Biodiversity – E.O. Wilson (editor) (National Academy Press, Washington D.C., 1988)
Over 30 years after publication this is still a great collection of essays. I was pleasantly surprised and had my own horizons expanded by the breadth of views on biodiversity they cover – for example, the genetic diversity behind modern monoculture crops like corn, genetic diversity at risk of being lost.
I particularly enjoyed the short reflection by William R. Jordan III on the long experience of ecological restoration at the University of Wisconsin-Madison Arboretum (going back to the Great Depression and Aldo Leopold’s work). Especially since my practical work is mostly around ecological restoration in one way or another. “What good is restoration?”, Jordan asks. “Is it likely to prove merely an academic pursuit or a pastime for environmentalists who happen to be interested in an unusual form of gardening?” Which is a fantastic way to put the question and the tentative answers that follow are also very sharp.
And of course many of the articles are equally thought-provoking. The section on economics, outside my academic expertise (but an area which I have done some reading on) also presented a valuable range of views to consider.
One thing I find annoying crops up in some of the articles, the assumption that human population growth is a driver of ecological degradation. Paul Ehrlich, who of course is famous (outside his ecological work) for promoting this view, opens up his chapter with the observation that “The primary cause of the decay of organic diversity is not direct human exploitation or malevolence, but the habitat destruction that inevitably results from the expansion of human populations and human activities.”
Granted, Ehrlich includes “human activities” as well as population. But the commonality of biologists attributing ecological degradation in some part to human population growth is ongoing now: David Attenborough, Jane Goodall and other prominent biologists and ecologists often mention it. The debate about the usefulness of this attribution has been going on since at least the 1960s and I won’t rehash it all here (read Too Many People? by Angus & Butler for a detailed refutation).
I would like to name the particular attraction of (some) biologists to this theory as The Biologist’s Conceit (or The Biologist’s Folly. Or Fallacy. Something like that). It strikes me that a lot of it comes down to insisting on applying the (completely legitimate) biological concept of carrying capacity to human society. This is technically incorrect, because carrying capacity is only really valid for organisms with a fixed rate of consumption of environmental resources – animals, for example, that live at subsistence. And of course, then, carrying capacity will fluctuate, and populations will rise and fall, as environmental conditions change with climate, season etc.

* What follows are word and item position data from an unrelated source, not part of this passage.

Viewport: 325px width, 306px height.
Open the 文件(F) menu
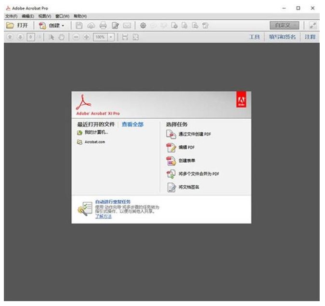click(11, 16)
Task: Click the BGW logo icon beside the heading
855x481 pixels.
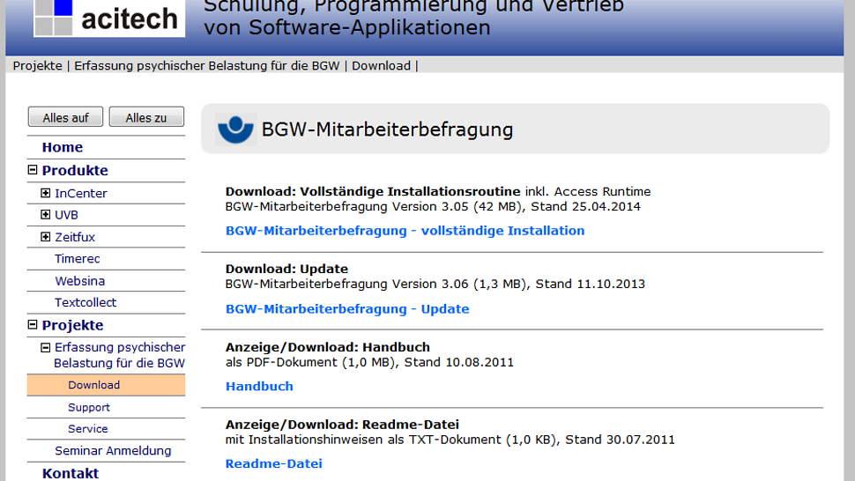Action: tap(235, 130)
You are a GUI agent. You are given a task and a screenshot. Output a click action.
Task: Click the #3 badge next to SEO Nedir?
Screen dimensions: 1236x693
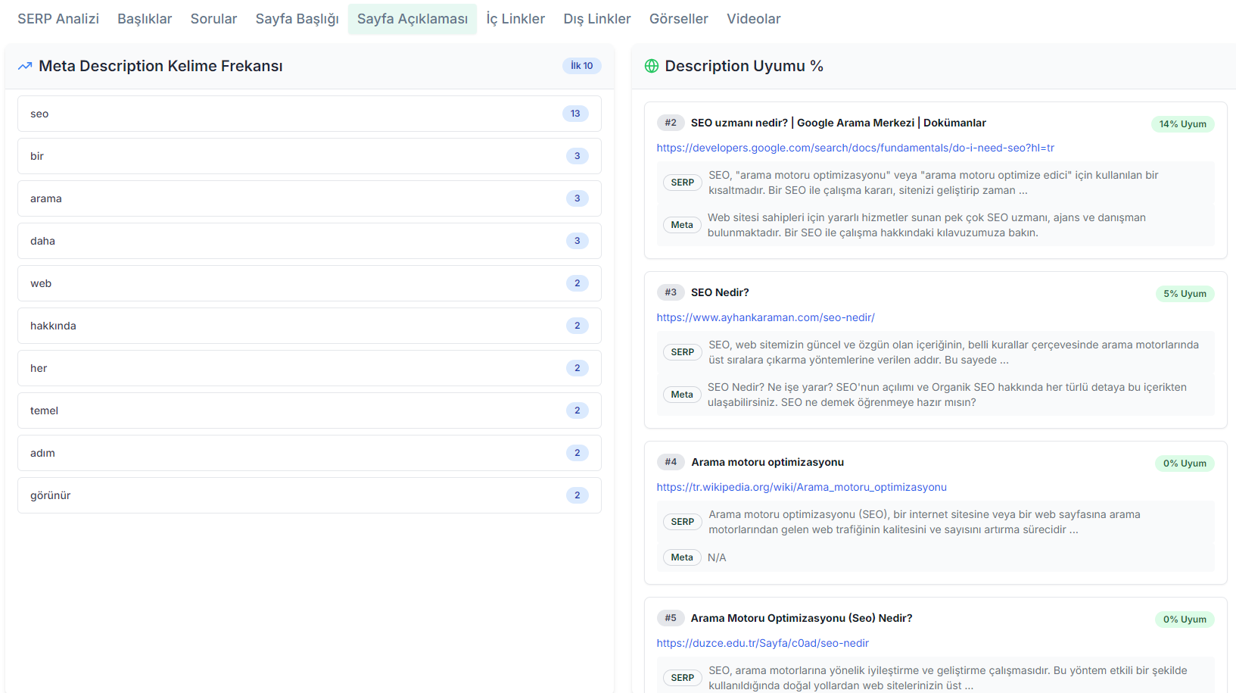pos(671,292)
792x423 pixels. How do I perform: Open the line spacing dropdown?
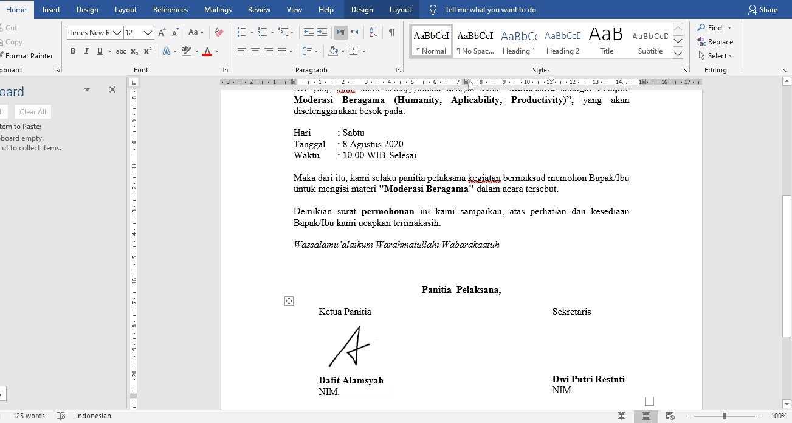tap(310, 52)
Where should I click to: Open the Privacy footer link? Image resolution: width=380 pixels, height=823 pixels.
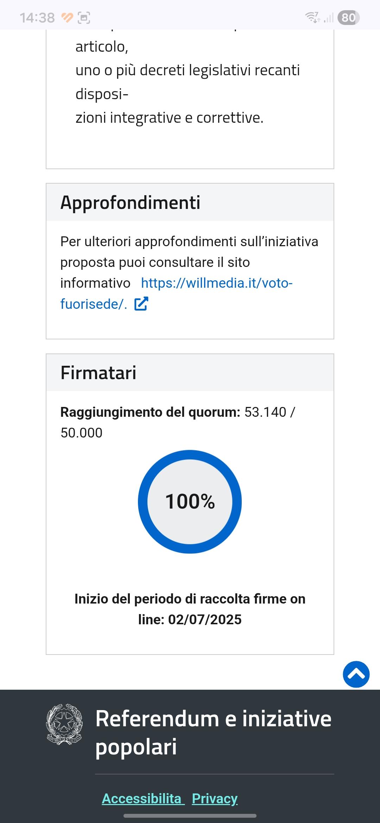pos(215,798)
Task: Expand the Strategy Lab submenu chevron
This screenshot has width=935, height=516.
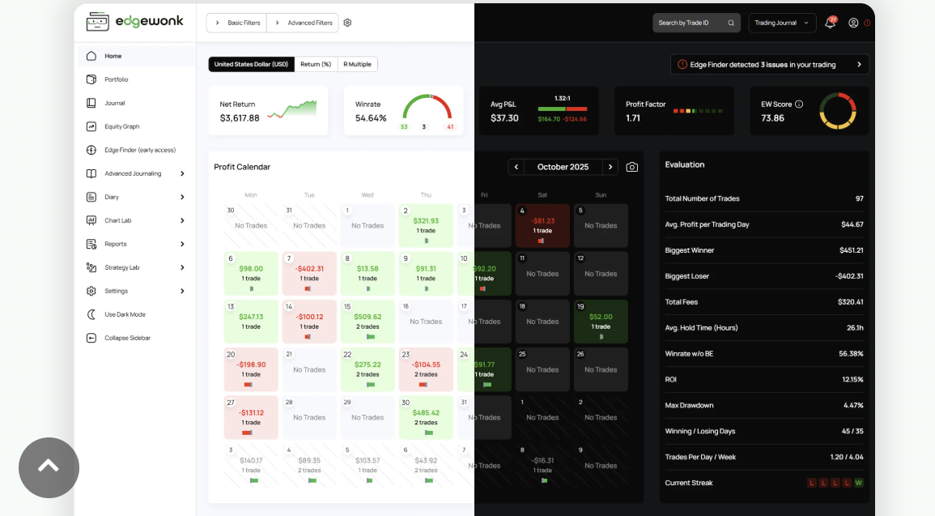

Human society is no longer at subsistence and has not been for a long time. How we consume environmental resources is not governed by our biology, but by our social organisation, which is not determined by our biology, but rather is an emergent property of it and is far more mutable. This fundamental category error underpins a lot of the other problems with populationist arguments – their historical inaccuracy (Ehrlich’s early dire predictions were proven wrong by experience), and their general uselessness to direct meaningful, humane, non-xenophobic policy (besides that which should be done on its own merits, regardless of effect on population, like empowering, educating and giving a viable income to impoverished women and their communities). Changing human activity is far more effective and meaningful (and less prone to racism and blaming the poor) than trying to engineer changes to our population size.
That is, nevertheless an aside, really – because population growth as a driver of environmental degradation is not actually taken up in any of these articles; I doubt it could be incorporated in a way that would add anything useful; rather it is mentioned as an occasional aside, a shibboleth to be recited more than anything else. The book is, generally, very useful to introduce a very broad range of important topics.